After you get the self-guided tour map at the visitor's center and make the rounds to Cullen House, Forks High School, and the City Hall you are encouraged to visit the local arts & culture museum to see the largest collection of movie props and other things of fan interest to the Twilight saga. As we were here, why not just poke our heads in to see what its all about? Maybe there will be an explanation of all the Morman symbolism and cultural norms hidden within the depths of the authors vapid writing. Maybe.
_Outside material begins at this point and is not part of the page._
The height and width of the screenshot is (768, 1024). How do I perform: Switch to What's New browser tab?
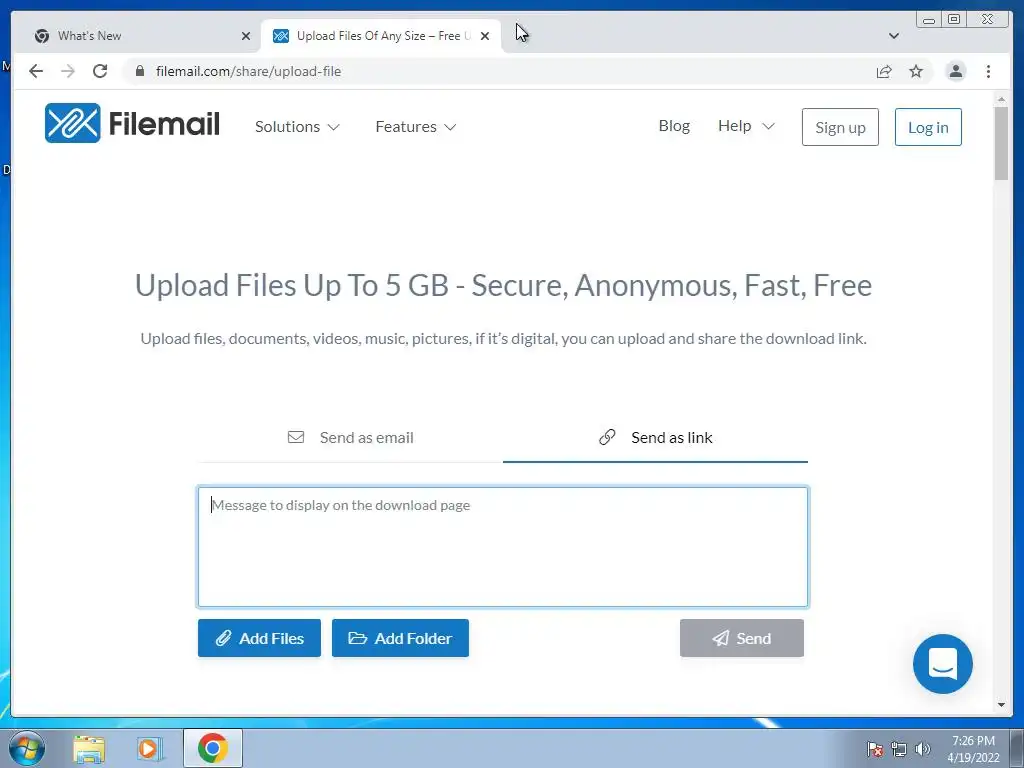(142, 36)
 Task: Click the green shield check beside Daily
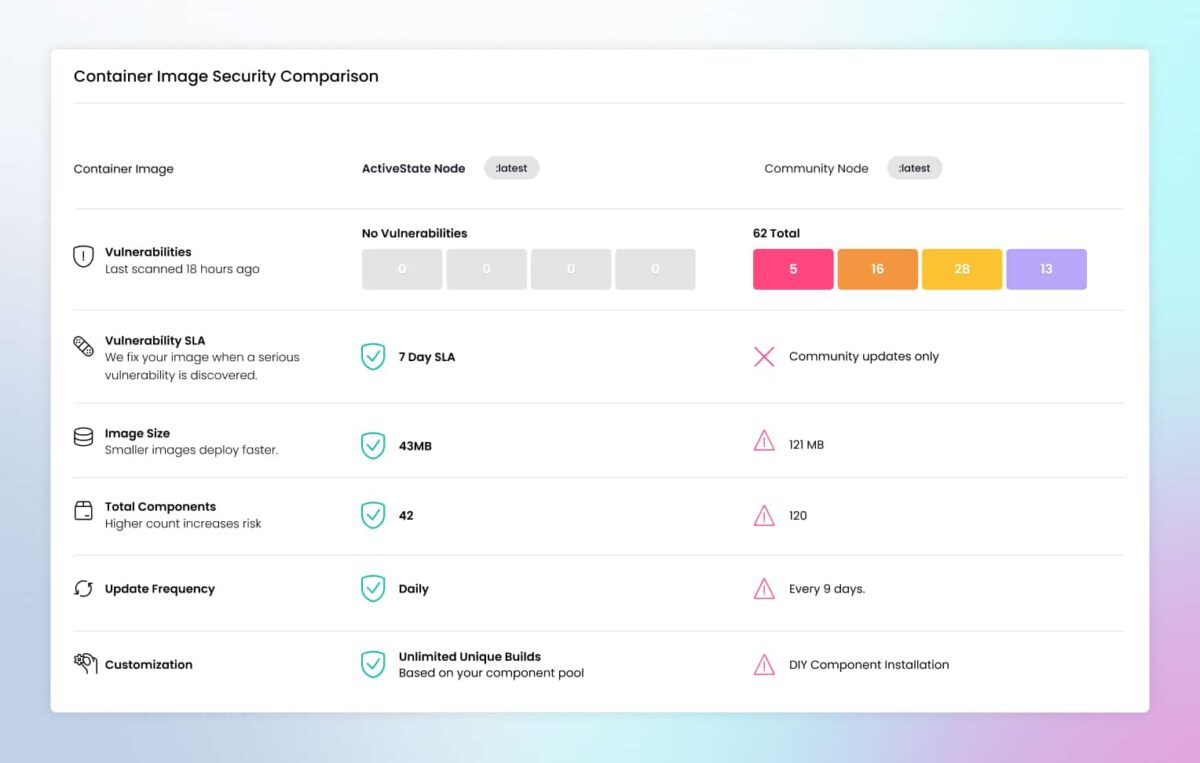tap(373, 589)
"The mannequin wearing Bella's clothing was specially made to mimic the actresses's body so it would look just perfect in the museum." Said the smiling woman standing by the glass case so excited by our curiosity. This fact is just one of the many gems I learned from the very helpful and enthusiastic staff milling about in the one room exhibit. Strangely enough there was no information about the author of the books.
However, the super enthusiastic individuals staffing the collection are filled with stories about where the featured t-shirt quilts came from among other minutia of details related to the items on display. I didn't even know that t-shirt quilts were a thing – or that so many t-shirts about Twilight were made. I said this out loud. And apparently, I was living under a rock for the last decade, according to the look on the lovely lady's face who was helping us when I said this.
If the helpful staff knew I was not one of them (aka a fan) they did not let on other than the sideways and confused glances as a result of my comments. I read the books and went to the movies under the cover of darkness, never admitting to anyone I was going to the theater to see them. So I guess I missed the whole thing being a thing. But Forks has not – which is good – because it only has one stoplight and not a lot else going for it.
After perusing the local gift shop and purchasing a selection of Olympic Peninsula themed postcards for my upcoming August Poetry Postcard month participation we got back on to the 101, turned the corner and started heading East towards home.
But before the final stretch from Port Angeles to the Kingston Ferry we made a stop at Lake Crescent, and Lake Crescent Lodge – the final Lodge in our WPA built lodge tour and the parks created by FDR's new deal. I've always wanted to stay at Lake Crescent but it is one of those places that you cannot just simply book when you realize you have a weekend free – because people have thought ahead and are staying there way before you even dreamed of attempting to book a tiny cabin on the lake on a random Friday.
Lake Crescent water is really turquoise. If we were able to take a boat tour we would have been able to see that you can see the bottom clearly in many places – instead we chose to stay for dinner. I was getting close to very hungry as our convenience store breakfasts had worn off.
We also lucked out and got one of the best spots in the entire dining room with a direct view of the lake.
So we had to go all in for dinner.
House salad with lavender vinaigrette and the best watermelon radishes and heirloom tomatoes that can be carted onto the peninsula.
Fresh halibut and
dungeness crab aglio olio with a view of Lake Crescent behind it. The crab dish was as good as it looks and more. It was a perfect balance of subtle crab, delightful garlic, light lemon zest and parmesan cheese goodness. The halibut was so fresh you could still taste the pacific ocean on it.
It was a great dinner, with a great view, making a lovely end to our peninsula adventure. Now all that was left was the final drive to the ferry past Port Angeles and many unnamed turn offs. I was home by 10:30pm.
Dandelion the dragon approved this blog post.